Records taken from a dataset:

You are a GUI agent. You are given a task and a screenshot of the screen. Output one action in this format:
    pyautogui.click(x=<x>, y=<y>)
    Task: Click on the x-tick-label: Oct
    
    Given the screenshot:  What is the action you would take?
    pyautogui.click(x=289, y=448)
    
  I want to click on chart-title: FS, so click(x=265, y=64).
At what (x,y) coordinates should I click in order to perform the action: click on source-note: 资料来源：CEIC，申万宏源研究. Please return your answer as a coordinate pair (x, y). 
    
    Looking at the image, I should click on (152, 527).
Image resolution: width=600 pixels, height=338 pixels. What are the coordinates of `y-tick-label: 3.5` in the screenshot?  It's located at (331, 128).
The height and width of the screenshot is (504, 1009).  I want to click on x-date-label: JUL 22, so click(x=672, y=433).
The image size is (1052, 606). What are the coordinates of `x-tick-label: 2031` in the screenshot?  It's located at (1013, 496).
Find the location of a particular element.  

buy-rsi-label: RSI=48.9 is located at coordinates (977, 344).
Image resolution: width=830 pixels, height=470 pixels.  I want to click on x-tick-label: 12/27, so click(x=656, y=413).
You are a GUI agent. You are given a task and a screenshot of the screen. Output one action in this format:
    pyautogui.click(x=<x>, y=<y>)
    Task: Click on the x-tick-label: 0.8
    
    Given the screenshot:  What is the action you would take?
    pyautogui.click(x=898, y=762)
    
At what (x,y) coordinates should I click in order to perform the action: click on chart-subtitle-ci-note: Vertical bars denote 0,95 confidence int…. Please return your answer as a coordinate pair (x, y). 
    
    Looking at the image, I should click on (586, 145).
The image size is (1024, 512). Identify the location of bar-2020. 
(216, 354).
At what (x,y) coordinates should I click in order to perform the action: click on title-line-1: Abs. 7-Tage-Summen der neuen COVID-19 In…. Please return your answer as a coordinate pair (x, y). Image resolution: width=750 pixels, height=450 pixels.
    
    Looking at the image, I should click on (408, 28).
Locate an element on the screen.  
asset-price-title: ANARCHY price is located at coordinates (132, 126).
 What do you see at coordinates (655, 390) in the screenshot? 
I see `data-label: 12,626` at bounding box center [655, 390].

• What you have to do: Switch "Image resolution" to "Screenshot size" throughout the lines above, and reproduce them with nothing else altered.

• Solution to this task:
You are a GUI agent. You are given a task and a screenshot of the screen. Output one action in this format:
    pyautogui.click(x=<x>, y=<y>)
    Task: Click on the x-tick-label: Oct
    
    Given the screenshot:  What is the action you would take?
    pyautogui.click(x=289, y=448)
    
  I want to click on chart-title: FS, so click(x=265, y=64).
At what (x,y) coordinates should I click in order to perform the action: click on source-note: 资料来源：CEIC，申万宏源研究. Please return your answer as a coordinate pair (x, y). 
    
    Looking at the image, I should click on (152, 527).
Screenshot size: width=600 pixels, height=338 pixels. What are the coordinates of `y-tick-label: 3.5` in the screenshot?  It's located at (331, 128).
The height and width of the screenshot is (504, 1009).  I want to click on x-date-label: JUL 22, so click(x=672, y=433).
The image size is (1052, 606). What are the coordinates of `x-tick-label: 2031` in the screenshot?  It's located at (1013, 496).
Find the location of a particular element.  

buy-rsi-label: RSI=48.9 is located at coordinates (977, 344).
Screenshot size: width=830 pixels, height=470 pixels.  I want to click on x-tick-label: 12/27, so click(x=656, y=413).
You are a GUI agent. You are given a task and a screenshot of the screen. Output one action in this format:
    pyautogui.click(x=<x>, y=<y>)
    Task: Click on the x-tick-label: 0.8
    
    Given the screenshot:  What is the action you would take?
    pyautogui.click(x=898, y=762)
    
At what (x,y) coordinates should I click in order to perform the action: click on chart-subtitle-ci-note: Vertical bars denote 0,95 confidence int…. Please return your answer as a coordinate pair (x, y). 
    
    Looking at the image, I should click on (586, 145).
The image size is (1024, 512). Identify the location of bar-2020. 
(216, 354).
At what (x,y) coordinates should I click in order to perform the action: click on title-line-1: Abs. 7-Tage-Summen der neuen COVID-19 In…. Please return your answer as a coordinate pair (x, y). Screenshot size: width=750 pixels, height=450 pixels.
    
    Looking at the image, I should click on (408, 28).
Locate an element on the screen.  
asset-price-title: ANARCHY price is located at coordinates (132, 126).
 What do you see at coordinates (655, 390) in the screenshot? 
I see `data-label: 12,626` at bounding box center [655, 390].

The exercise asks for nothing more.